Image courtesy of Dr. Dushyant Sahani.Image courtesy of Dr. Dushyant Sahani.

For example, an abdominal CT scan yielding a 13% to 30% drop in image noise would point to an ASIR setting of 50% at 50 kVp and 50% to 60% at 120 kVp, Sahani said. Likewise, at 120 kVp, the iDose strength would increase from 4 to 5 and the SAFIRE strength would increase from 3 to 5 to get comparable image noise at low kVp.

"At 120 kVp, image noise is much higher" than at 50 kVp, he said. "One has to use a higher strength of iterative reconstruction to get a comparable noise improvement."

30-year-old man followed up with multiple CT protocols at different time points. Image quality has been equalized to eliminate excessive noise or texture changes that could complicate interpretation. Image courtesy of Dr. Dushyant Sahani.30-year-old man followed up with multiple CT protocols at different time points. Image quality has been equalized to eliminate excessive noise or texture changes that could complicate interpretation. Image courtesy of Dr. Dushyant Sahani.

Helping out the reader

When introducing a new IR technique, it's best to present the new reconstruction together with the filtered back projection image for the first few weeks or months. Once your readers are comfortable, you can remove filtered back projection from the mix, Sahani said.

Another tip: Once you get into very low submillisievert doses, the statistical techniques fail, and one needs to move to more advanced iterative reconstruction techniques that are available from all of the vendors.

Sahani concluded by noting that objective noise in CT images can be matched in statistical iterative reconstruction.

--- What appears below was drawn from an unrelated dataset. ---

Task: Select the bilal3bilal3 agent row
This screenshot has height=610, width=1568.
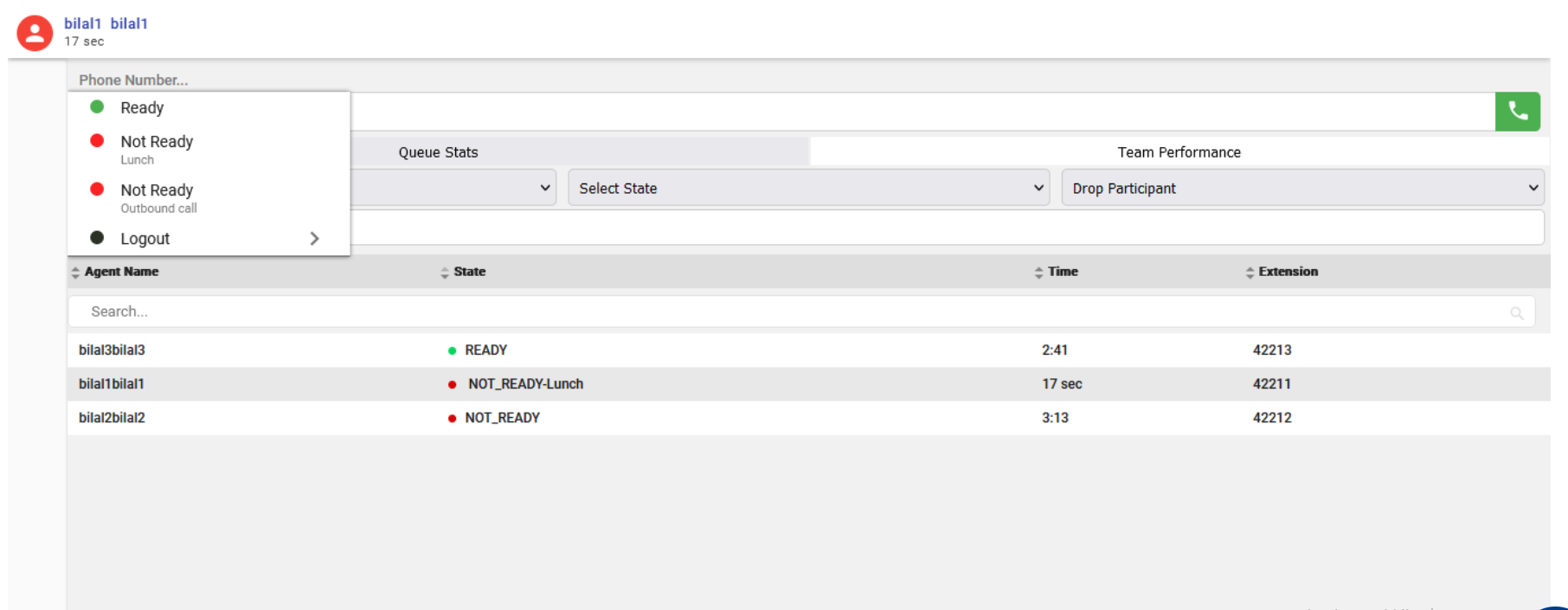Action: 112,350
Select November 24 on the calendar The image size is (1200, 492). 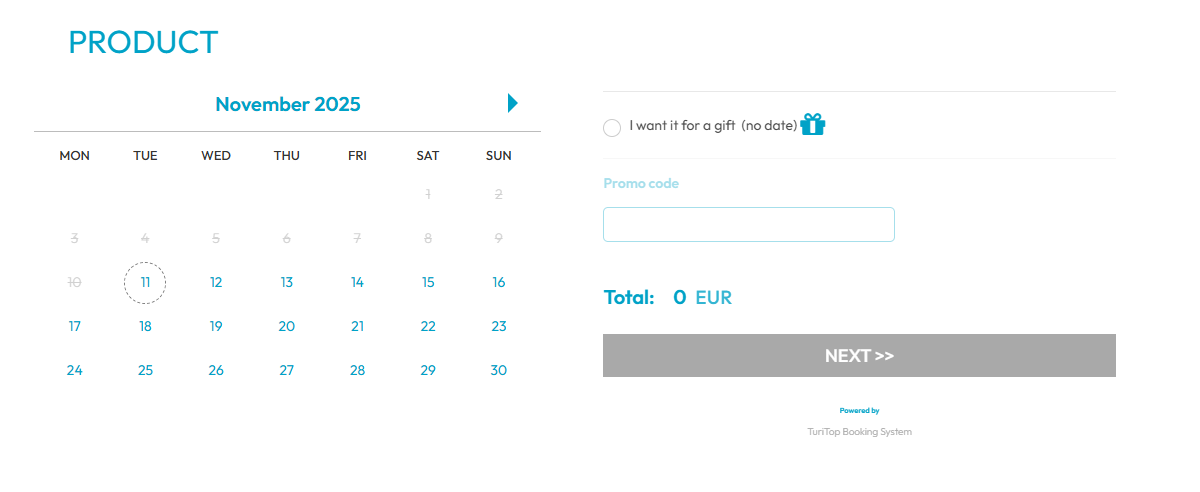75,371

Attenuation values are preserved along the spectrum of strengths for iterative reconstruction techniques.

Radiologists using iterative reconstruction should be aware that texture differences can cause interpretation difficulties, he said.

"I would recommend not reducing the dose excessively because texture changes in ultralow-dose exams can cause problems for radiologists' acceptance of the images," he said. "I think the matching of images to some extent with the iterative reconstruction technique is important. I would recommend a higher IR strength with low kVp techniques."

Indication and kV-based selection of iterative reconstruction technique can deliver acceptable CT workflow, he said. Adjusting the noise level offers opportunities to optimize scan protocols and low-dose CT practice with different IR techniques.